Between 22 and 29 April 2025, major UK retailers including Marks & Spencer (M&S), Co-op, and Harrods experienced cyber attacks that disrupted core business operations. Although not conclusively attributed in all instances, the threat actor group Scattered Spider is suspected to be behind the attacks, which likely involved attempted and successful social engineering, multi-factor authentication (MFA) bypasses, and ransomware deployment.
These incidents also point to potential vulnerabilities in third-party services, identity verification processes, and operational resilience frameworks across the retail sector.
Scattered Spider poses a significant and ongoing threat to UK retail and other sectors due to their focus on high-visibility targets. Retailers and household brands should assume they are at heightened risk and take proactive measures to defend against future attacks, especially given the group's expertise in using social engineering to infiltrate companies with distributed workforces and third-party suppliers.
Who are Scattered Spider?
Scattered Spider, also referred to as UNC3944 or 0ktapus, is a cyber threat group composed primarily of young, native English-speaking individuals based in the UK and the US. Unlike traditional ransomware groups, they employ sophisticated social engineering tactics, such as impersonating employees, to deceive IT help desks and gain unauthorised access to systems. Their methods have allowed them to infiltrate major organisations, including MGM Resorts and Caesars Entertainment in the US.

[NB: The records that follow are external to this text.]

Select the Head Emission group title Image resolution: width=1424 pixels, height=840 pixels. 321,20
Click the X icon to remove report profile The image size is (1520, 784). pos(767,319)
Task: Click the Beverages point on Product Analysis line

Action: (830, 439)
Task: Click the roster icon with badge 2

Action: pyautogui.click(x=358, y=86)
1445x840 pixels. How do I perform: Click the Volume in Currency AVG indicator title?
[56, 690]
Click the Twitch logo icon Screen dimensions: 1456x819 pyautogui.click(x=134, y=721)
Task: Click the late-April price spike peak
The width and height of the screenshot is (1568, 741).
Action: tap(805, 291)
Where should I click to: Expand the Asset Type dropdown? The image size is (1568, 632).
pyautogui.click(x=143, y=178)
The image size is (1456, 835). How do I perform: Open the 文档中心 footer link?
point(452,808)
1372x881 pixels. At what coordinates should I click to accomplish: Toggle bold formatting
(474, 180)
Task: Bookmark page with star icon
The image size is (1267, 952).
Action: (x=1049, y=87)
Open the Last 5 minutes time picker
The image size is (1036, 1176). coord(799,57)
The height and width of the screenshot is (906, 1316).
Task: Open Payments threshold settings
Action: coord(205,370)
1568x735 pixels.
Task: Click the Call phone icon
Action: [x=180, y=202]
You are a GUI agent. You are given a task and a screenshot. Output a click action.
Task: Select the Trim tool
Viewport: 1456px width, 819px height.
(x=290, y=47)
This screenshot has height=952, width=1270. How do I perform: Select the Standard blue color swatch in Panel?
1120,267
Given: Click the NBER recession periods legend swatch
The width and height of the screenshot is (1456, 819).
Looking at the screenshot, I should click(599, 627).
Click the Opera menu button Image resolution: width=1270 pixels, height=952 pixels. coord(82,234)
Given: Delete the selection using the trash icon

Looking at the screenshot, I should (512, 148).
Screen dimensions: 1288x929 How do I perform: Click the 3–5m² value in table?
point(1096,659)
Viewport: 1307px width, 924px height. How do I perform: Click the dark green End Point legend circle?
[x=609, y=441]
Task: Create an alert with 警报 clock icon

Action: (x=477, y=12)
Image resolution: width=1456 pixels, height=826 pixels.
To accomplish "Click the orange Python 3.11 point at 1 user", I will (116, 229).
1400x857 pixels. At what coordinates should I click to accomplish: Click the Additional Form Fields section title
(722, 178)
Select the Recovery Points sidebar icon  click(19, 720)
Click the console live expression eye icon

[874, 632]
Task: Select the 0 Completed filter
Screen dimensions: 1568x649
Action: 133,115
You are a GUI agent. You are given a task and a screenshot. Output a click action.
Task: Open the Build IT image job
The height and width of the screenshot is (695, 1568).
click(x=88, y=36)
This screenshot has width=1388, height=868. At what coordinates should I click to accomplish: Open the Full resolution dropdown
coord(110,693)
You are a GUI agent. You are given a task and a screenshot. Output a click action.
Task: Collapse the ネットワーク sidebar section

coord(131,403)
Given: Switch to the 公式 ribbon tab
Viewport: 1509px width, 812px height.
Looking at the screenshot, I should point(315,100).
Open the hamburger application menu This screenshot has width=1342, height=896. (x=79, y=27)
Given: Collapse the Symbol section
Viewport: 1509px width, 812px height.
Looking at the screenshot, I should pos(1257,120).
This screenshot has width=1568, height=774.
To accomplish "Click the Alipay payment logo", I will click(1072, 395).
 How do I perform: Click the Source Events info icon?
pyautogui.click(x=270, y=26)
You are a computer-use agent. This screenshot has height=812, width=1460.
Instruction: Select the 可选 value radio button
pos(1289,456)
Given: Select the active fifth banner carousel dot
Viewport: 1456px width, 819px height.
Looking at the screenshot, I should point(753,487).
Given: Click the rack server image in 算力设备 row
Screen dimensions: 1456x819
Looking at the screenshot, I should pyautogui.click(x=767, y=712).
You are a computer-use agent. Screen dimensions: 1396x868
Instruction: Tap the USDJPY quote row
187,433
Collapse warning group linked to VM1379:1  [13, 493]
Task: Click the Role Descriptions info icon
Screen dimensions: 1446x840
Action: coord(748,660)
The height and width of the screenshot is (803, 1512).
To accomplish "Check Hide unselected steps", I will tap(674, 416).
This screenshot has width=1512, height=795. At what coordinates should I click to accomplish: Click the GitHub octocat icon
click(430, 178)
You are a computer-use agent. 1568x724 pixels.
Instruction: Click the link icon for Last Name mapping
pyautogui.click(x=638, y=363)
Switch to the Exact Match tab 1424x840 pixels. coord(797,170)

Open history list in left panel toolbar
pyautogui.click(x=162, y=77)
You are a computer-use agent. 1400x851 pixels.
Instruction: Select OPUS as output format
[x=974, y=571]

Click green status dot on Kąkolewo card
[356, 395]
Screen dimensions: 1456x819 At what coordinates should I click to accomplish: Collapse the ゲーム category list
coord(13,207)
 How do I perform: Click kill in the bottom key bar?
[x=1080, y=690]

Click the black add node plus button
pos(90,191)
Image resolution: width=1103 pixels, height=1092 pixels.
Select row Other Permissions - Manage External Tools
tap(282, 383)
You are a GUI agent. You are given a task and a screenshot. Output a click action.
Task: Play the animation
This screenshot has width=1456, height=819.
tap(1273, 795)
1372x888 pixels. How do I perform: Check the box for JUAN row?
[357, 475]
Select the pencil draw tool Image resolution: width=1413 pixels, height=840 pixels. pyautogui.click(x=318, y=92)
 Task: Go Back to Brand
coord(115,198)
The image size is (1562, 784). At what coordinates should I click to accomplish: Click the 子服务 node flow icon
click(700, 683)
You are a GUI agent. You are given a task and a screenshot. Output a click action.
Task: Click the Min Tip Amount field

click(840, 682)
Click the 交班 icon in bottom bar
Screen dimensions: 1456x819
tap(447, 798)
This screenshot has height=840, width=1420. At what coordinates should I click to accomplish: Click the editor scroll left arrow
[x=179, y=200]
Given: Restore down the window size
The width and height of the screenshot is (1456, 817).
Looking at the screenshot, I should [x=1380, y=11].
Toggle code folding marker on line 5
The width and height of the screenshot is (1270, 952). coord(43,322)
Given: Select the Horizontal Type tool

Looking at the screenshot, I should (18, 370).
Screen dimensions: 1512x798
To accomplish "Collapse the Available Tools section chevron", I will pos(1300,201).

The threat group has demonstrated a repeatable and effective playbook that combines technical skill with social engineering. Their techniques include phishing and vishing to gain initial access, manipulation of authentication systems, and potentially the abuse of legitimate tools like Microsoft Teams to abuse everyday business operations.
A common hallmark of the group's intrusions is innovative and persistent attacks on cloud infrastructure, which enables them to gain initial access, conduct reconnaissance, and reach sensitive systems while having minimal interaction with what some organisations would traditionally consider their internal corporate network.
Unusually, there have been instances of the group using intimidation tactics including threats of doxxing personal information, physical harm to victims and their families, and the distribution of compromising material
Countering Scattered Spider
To respond effectively to Scattered Spider, there are several immediate and longer-term steps that organisations can take:
Immediate actions
Organisations should urgently conduct forensic reviews of their Microsoft 365 and Teams logs to identify any abnormal access patterns or misuse. Privileged credentials should be suspended and rotated, and stronger authentication policies — particularly around MFA — should be enforced as a priority.
In addition, the UK’s NCSC has provided a list of high-priority actions that businesses can take to detect, prevent and mitigate the risks of the group and other attack groups.4 This includes prioritising the security of high-privilege accounts, including Domain Admin, Enterprise Admin, and Cloud Admin, and verifying that access is legitimate.
Furthermore, they have advised companies specifically to strengthen helpdesk password reset procedures by ensuring staff authentication is properly verified, especially for accounts with escalated privileges. This advice clearly telegraphs the favoured use of this tactic by the group.
Medium-term actions
Internal awareness and security hygiene should be addressed through staff training that focuses on recognising social engineering threats like phishing and vishing. Collaboration tools such as Teams should be hardened by disabling unnecessary features like auto-transcription and auto-invite links, where practical.
Consideration around access by third-party service providers should be audited, restricted, and segmented to limit the impacts of compromise.
Long-term resilience
At a strategic level, organisations should collaborate across the sector to develop shared cyber incident response playbooks that support rapid, coordinated responses to future threats. Security standards should be embedded into supplier contracts, ensuring that third-party risk is systematically managed.
Finally, active participation in intelligence-sharing platforms and cooperation with government bodies will help improve threat detection and reduce exposure to emerging attack groups.